▶ [QUÉ HACER]: Reproduce tal cual el fragmento del texto sobre Chateaubriand que va desde "Las terribles consecuencias" hasta "trabajando al unísono.".

Mis sentimientos religiosos no han sido siempre los de hoy, y, admirando el cristianismo, he desconocido, sin embargo, muchos de sus frutos. Indignado ante el abuso de algunas instituciones y los vicios de algunos hombres, caí antaño en las declamaciones y en los sofismas. Podría achacar ese pecado a mi juventud, a la sociedad que frecuentaba, pero prefiero culparme; no sé disculpar lo que no es en modo alguno excusable.
Chateaubriand
Prefacio de 1802 a El Genio del Cristianismo
Dice San Alfonso María de Ligorio que, con una sola vez que nos acercáramos a la Eucaristía con la disposición adecuada, podríamos alcanzar la santidad. ¿Nos falta fe, o atención, o voluntad, o gratitud, o asombro? ¿Nos falta generosidad? ¿Nos falta amor? Necesitamos contemplar más y mejor el Misterio, pensarlo, sentirlo, meditarlo, guardarlo en el corazón. Es todo a veces tan mediocre, tan banal en nuestras vidas, que tendemos a banalizar hasta lo más sagrado. Por eso, cuando encontramos “despertadores”, asideros o claves que nos dan un impulso y nos hacen salir de esa tibieza, nos gusta compartirlos.
El descubrimiento de Chateaubriand fue para mí uno de esos revulsivos necesarios y un fiel compañero de camino, que me sigue ayudando en esa tarea tan fructífera de “repensar la vida”. Cuántas semejanzas me pareció entrever entre su itinerario espiritual y el mío. Gracias a Dios, yo no he sufrido la violencia de un Terror post revolucionario. Pero hay mucha violencia y muchos terrores menos evidentes, que nos acosan dentro y fuera de nosotros.
Las terribles consecuencias de la Revolución Francesa le hicieron volver a la fe cristiana (de la que su alma, en el fondo, nunca se había ido); y con qué deslumbrante profundidad, con qué entusiasta convicción. Lo que le alejó de sus raíces cristianas, un “centro” intelectual sobredimensionado aunque de cortos vuelos, fue el que, una vez entrenado para apuntar alto y lejos, armonizado e integrado en la totalidad de su ser, le hizo regresar, nuevo, un renacido Chateaubriand, con la mente y el corazón trabajando al unísono.
Quién mejor que el autor de El Genio del Cristianismo, con su lucidez y su sinceridad, para decir lo de siempre de forma diferente. Recurro a él para volver a contemplar este Misterio que nos espera cada día para, cuando de verdad queramos, con una voluntad limpia y nueva, renacida, transformarnos definitivamente.
Escuchémosle sin prejuicios ni condicionamientos, como si estuviéramos descubriendo, por primera vez, este valioso tesoro.
Escuchémosle sin prejuicios ni condicionamientos, como si estuviéramos descubriendo, por primera vez, este valioso tesoro.

▶ [MATERIAL DADO]:
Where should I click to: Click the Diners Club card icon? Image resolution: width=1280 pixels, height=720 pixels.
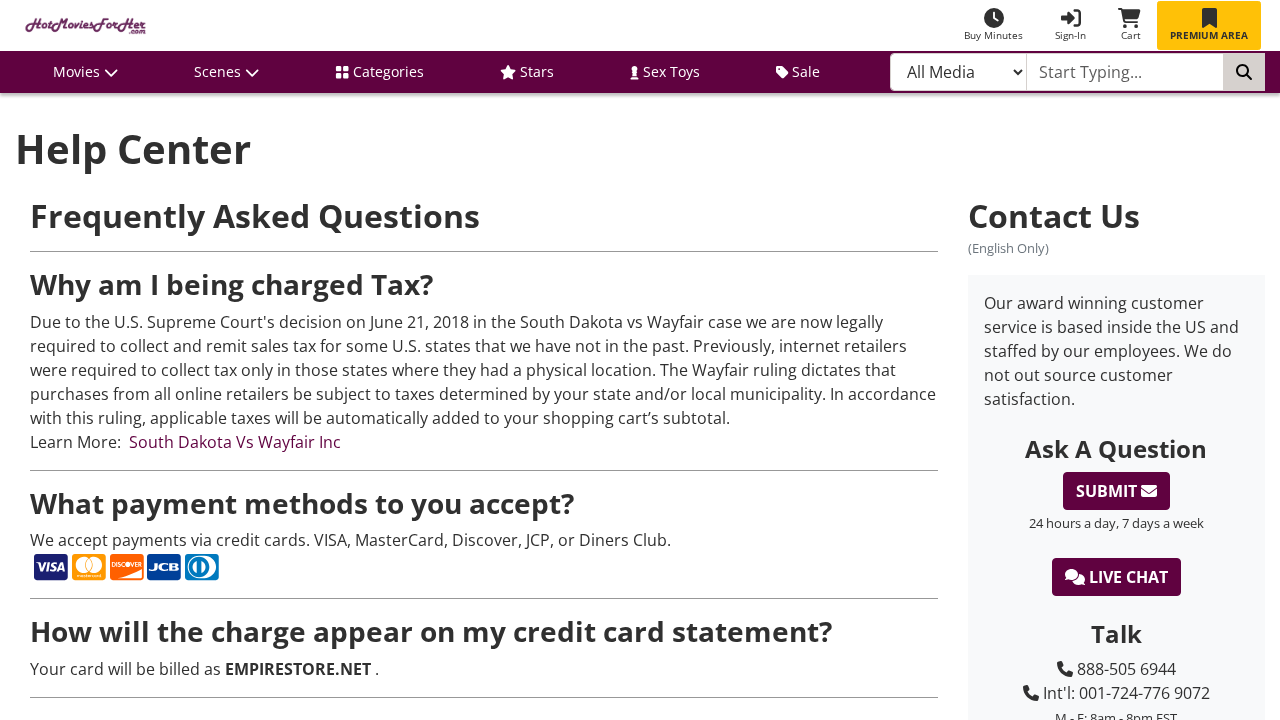[x=202, y=567]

▶ [RESPUESTA ESCRITA]:
Las terribles consecuencias de la Revolución Francesa le hicieron volver a la fe cristiana (de la que su alma, en el fondo, nunca se había ido); y con qué deslumbrante profundidad, con qué entusiasta convicción. Lo que le alejó de sus raíces cristianas, un “centro” intelectual sobredimensionado aunque de cortos vuelos, fue el que, una vez entrenado para apuntar alto y lejos, armonizado e integrado en la totalidad de su ser, le hizo regresar, nuevo, un renacido Chateaubriand, con la mente y el corazón trabajando al unísono.